++++ Supplied text

B.    The Purchaser-Seller Rule

      Neither Section 10(b) of the Exchange Act nor Rule 10b-5
provides an express private right of action, but the Supreme Court
has long held that one is implied.       See, e.g., Superintendent of Ins. v.
Bankers Life & Cas. Co., 404 U.S. 6, 13 n.9 (1971).       Recognizing the
advantages of limitations to this judicially created private right of
action, the Court in Blue Chip Stamps adopted the rule from Birnbaum
v. Newport Steel Corp., 193 F.2d 461 (2d Cir. 1952), which limited the
class of plaintiffs who could sue under Rule 10b-5 to those who
purchased or sold the securities of an issuer about which a material
misstatement was made.         See Blue Chip Stamps, 421 U.S. at 730
(noting that the Birnbaum rule limited “the plaintiff class for purposes
of a private damage action under § 10(b) and Rule 10b-5 . . . to actual
purchasers and sellers of securities”); see also id. at 742 (explaining that
the Birnbaum rule “permits exclusion prior to trial of those plaintiffs
who were not themselves purchasers or sellers of the stock in
question”); id. at 747 (“The virtue of the Birnbaum rule, simply stated,
in this situation, is that it limits the class of plaintiffs to those who
have at least dealt in the security to which the prospectus,
representation, or omission relates.”).

++++++++
++++ Data extract

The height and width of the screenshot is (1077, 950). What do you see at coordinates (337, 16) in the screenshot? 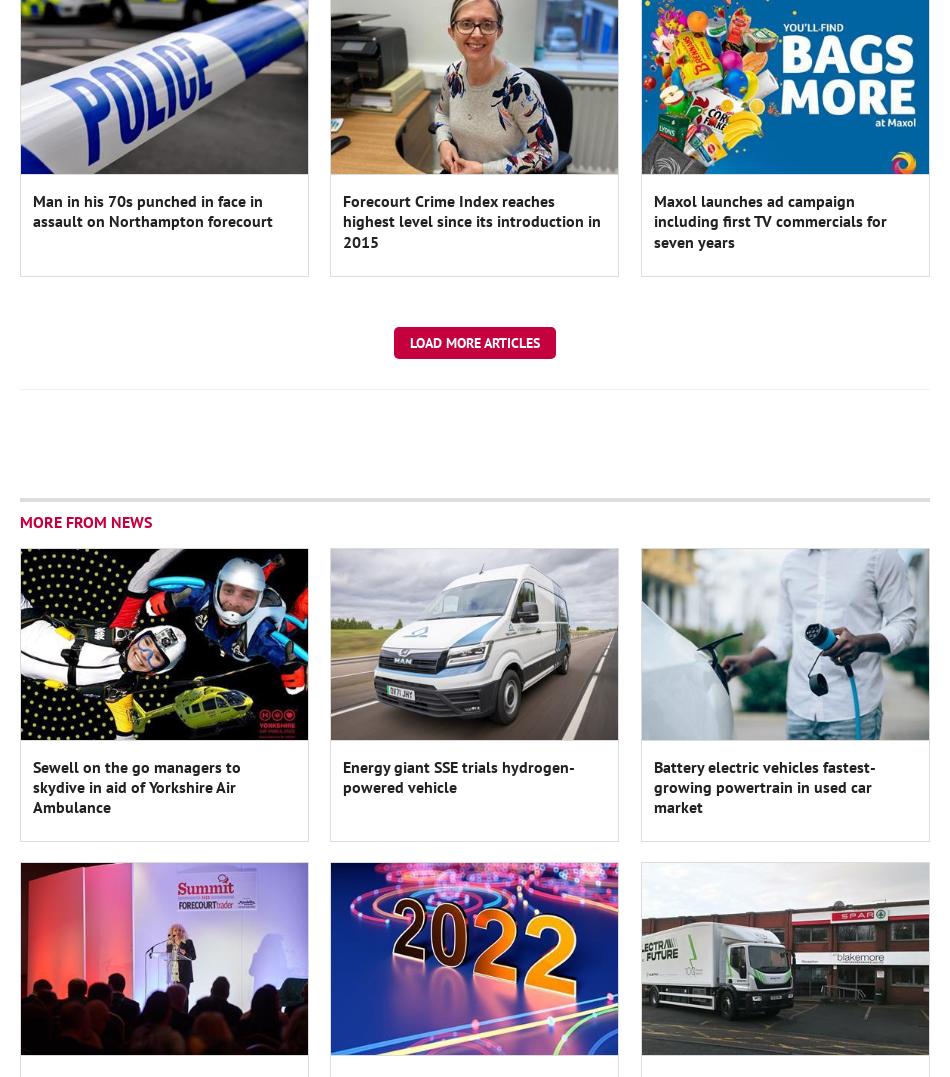
I see `'Sign in'` at bounding box center [337, 16].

++++++++

* Tasks for this exercise
**a)** Using the purchaser-seller rule excerpt, decide whether each statement agrees with it. Give yes or no for each, and quote the exact words that decide it.
(i) Section 10(b) of the Exchange Act provides an express private right of action.
(ii) Birnbaum v. Newport Steel Corp. was decided by the Second Circuit in 1952.
(iii) The Birnbaum rule allows non-purchasers and non-sellers to be excluded only after trial.
**b)** Reproduce everything in the purchaser-seller rule excerpt from "Neither Section 10(b)" down to "Superintendent of Ins. v.".
**c)** List every court case cited by name in the purchaser-seller rule excerpt.

* In response
**a)**
(i) No: "Neither Section 10(b) of the Exchange Act nor Rule 10b-5 provides an express private right of action"
(ii) Yes: "Birnbaum v. Newport Steel Corp., 193 F.2d 461 (2d Cir. 1952)"
(iii) No: "permits exclusion prior to trial of those plaintiffs who were not themselves purchasers or sellers of the stock in question"

**b)**
Neither Section 10(b) of the Exchange Act nor Rule 10b-5
provides an express private right of action, but the Supreme Court
has long held that one is implied.       See, e.g., Superintendent of Ins. v.

**c)**
- Superintendent of Ins. v. Bankers Life & Cas. Co.
- Blue Chip Stamps
- Birnbaum v. Newport Steel Corp.